Material for the task:
==================================================
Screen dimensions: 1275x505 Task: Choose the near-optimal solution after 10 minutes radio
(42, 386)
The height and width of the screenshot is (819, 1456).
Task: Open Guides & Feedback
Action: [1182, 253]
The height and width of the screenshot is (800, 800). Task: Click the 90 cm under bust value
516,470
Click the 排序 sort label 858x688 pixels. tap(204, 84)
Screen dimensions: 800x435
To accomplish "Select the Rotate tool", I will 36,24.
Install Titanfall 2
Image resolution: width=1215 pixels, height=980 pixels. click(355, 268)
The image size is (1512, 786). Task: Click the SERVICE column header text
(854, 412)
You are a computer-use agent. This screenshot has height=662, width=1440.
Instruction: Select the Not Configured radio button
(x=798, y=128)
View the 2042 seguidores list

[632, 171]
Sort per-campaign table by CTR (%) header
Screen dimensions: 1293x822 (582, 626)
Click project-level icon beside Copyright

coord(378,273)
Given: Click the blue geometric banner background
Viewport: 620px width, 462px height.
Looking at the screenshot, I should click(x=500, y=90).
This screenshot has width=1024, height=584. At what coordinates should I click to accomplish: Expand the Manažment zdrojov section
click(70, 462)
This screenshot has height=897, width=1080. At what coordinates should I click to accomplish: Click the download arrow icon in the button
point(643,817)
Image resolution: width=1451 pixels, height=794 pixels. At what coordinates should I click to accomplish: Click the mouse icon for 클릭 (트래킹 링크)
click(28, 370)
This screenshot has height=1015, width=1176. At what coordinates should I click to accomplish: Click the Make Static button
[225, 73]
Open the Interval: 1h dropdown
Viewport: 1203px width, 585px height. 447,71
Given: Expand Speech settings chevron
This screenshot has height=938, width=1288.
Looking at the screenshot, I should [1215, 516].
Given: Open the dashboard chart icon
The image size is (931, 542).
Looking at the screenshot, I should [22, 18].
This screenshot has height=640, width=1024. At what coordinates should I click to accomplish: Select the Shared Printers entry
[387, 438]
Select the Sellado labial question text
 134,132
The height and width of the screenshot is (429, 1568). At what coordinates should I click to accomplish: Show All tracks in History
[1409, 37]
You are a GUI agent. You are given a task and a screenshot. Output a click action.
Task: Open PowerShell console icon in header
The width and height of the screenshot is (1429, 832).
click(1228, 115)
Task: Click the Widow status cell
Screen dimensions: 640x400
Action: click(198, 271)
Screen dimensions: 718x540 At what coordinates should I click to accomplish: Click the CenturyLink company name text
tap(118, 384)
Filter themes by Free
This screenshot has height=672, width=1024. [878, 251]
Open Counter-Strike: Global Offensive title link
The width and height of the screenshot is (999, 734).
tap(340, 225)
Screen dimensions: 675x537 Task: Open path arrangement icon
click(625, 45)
==================================================
What is being asked: With nothing added or dropped, reproduce all the data exactly.

Completed task:
Screen dimensions: 1275x505 Task: Choose the near-optimal solution after 10 minutes radio
(42, 386)
The height and width of the screenshot is (819, 1456).
Task: Open Guides & Feedback
Action: [1182, 253]
The height and width of the screenshot is (800, 800). Task: Click the 90 cm under bust value
516,470
Click the 排序 sort label 858x688 pixels. tap(204, 84)
Screen dimensions: 800x435
To accomplish "Select the Rotate tool", I will 36,24.
Install Titanfall 2
Image resolution: width=1215 pixels, height=980 pixels. click(355, 268)
The image size is (1512, 786). Task: Click the SERVICE column header text
(854, 412)
You are a computer-use agent. This screenshot has height=662, width=1440.
Instruction: Select the Not Configured radio button
(x=798, y=128)
View the 2042 seguidores list

[632, 171]
Sort per-campaign table by CTR (%) header
Screen dimensions: 1293x822 (582, 626)
Click project-level icon beside Copyright

coord(378,273)
Given: Click the blue geometric banner background
Viewport: 620px width, 462px height.
Looking at the screenshot, I should click(x=500, y=90).
This screenshot has width=1024, height=584. At what coordinates should I click to accomplish: Expand the Manažment zdrojov section
click(70, 462)
This screenshot has height=897, width=1080. At what coordinates should I click to accomplish: Click the download arrow icon in the button
point(643,817)
Image resolution: width=1451 pixels, height=794 pixels. At what coordinates should I click to accomplish: Click the mouse icon for 클릭 (트래킹 링크)
click(28, 370)
This screenshot has height=1015, width=1176. At what coordinates should I click to accomplish: Click the Make Static button
[225, 73]
Open the Interval: 1h dropdown
Viewport: 1203px width, 585px height. 447,71
Given: Expand Speech settings chevron
This screenshot has height=938, width=1288.
Looking at the screenshot, I should [1215, 516].
Given: Open the dashboard chart icon
The image size is (931, 542).
Looking at the screenshot, I should [22, 18].
This screenshot has height=640, width=1024. At what coordinates should I click to accomplish: Select the Shared Printers entry
[387, 438]
Select the Sellado labial question text
 134,132
The height and width of the screenshot is (429, 1568). At what coordinates should I click to accomplish: Show All tracks in History
[1409, 37]
You are a GUI agent. You are given a task and a screenshot. Output a click action.
Task: Open PowerShell console icon in header
The width and height of the screenshot is (1429, 832).
click(1228, 115)
Task: Click the Widow status cell
Screen dimensions: 640x400
Action: click(198, 271)
Screen dimensions: 718x540 At what coordinates should I click to accomplish: Click the CenturyLink company name text
tap(118, 384)
Filter themes by Free
This screenshot has height=672, width=1024. [878, 251]
Open Counter-Strike: Global Offensive title link
The width and height of the screenshot is (999, 734).
tap(340, 225)
Screen dimensions: 675x537 Task: Open path arrangement icon
click(625, 45)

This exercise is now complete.